Saved data entries
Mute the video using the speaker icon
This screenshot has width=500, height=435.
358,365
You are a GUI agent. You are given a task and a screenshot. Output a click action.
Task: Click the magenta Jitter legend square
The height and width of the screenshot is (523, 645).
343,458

Written task.
Reproduce the listing above line for line, changing nothing.

Output of the task.
Mute the video using the speaker icon
This screenshot has width=500, height=435.
358,365
You are a GUI agent. You are given a task and a screenshot. Output a click action.
Task: Click the magenta Jitter legend square
The height and width of the screenshot is (523, 645).
343,458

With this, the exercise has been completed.